Under Maxim's plan the blind boy was left, in everything possible, to fend for himself. The results were excellent. Indoors, he made no impression of helplessness at all. He moved about confidently, and kept his room neat, and his clothes and toys in order. So far as was feasible, too, Maxim introduced physical exertion. The boy had a regular system of exercises; and when he was five Maxim gave him a little horse, a mild and harmless creature. The mother could not imagine, at first, how her blind child could possibly ride. It was pure madness, she told her brother.
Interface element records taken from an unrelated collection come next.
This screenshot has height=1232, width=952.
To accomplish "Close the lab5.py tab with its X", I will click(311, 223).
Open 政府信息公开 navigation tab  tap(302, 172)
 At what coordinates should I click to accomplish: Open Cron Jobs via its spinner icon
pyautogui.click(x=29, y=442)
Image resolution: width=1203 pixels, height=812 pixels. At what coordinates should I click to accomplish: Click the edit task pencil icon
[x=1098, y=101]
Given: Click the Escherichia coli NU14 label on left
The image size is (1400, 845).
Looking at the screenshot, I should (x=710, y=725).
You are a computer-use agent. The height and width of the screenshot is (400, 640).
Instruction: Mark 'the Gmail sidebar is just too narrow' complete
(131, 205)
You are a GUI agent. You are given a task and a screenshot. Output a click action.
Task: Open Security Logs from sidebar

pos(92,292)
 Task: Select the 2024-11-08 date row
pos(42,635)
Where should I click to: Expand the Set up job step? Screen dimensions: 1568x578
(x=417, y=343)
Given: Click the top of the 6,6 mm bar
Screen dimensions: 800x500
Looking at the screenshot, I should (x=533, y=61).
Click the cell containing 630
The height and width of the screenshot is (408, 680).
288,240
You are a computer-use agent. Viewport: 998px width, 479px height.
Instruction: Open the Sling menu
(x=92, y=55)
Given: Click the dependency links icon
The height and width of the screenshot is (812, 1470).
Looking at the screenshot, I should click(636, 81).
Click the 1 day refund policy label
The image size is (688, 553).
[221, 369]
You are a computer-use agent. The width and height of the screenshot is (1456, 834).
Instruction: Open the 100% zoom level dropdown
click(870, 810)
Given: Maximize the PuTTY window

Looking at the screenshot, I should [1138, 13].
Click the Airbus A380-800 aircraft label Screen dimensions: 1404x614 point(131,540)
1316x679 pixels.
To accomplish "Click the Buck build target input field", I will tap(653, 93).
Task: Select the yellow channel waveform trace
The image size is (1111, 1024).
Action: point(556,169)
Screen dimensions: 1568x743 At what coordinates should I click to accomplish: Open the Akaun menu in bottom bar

But Maxim threw all his powers of persuasion into play, and in two or three months the boy was riding freely, needing Iochim's guidance only where the paths turned sharply.
Thus, his blindness was not allowed to hinder his physical development; and, to the best of human ability, its effect on his character, too, was minimised. He was a tall child for his age, and finely built; rather pale, with delicate and expressive features. His black hair accentuated his pallor, and his big, dark eyes, almost unmoving, gave his face a peculiar expression that people would notice at first glance, and wonder at. A tiny crease that cut across his forehead; a habit of keeping his head inclined a little forward; a look of sadness that sometimes clouded his handsome features—such were the only outward effects of his blindness. His movements, in familiar places, were free and confident. Yet it was easy to see that his natural liveliness was under constraint; and there were times when it burst through in nervous fits of some intensity.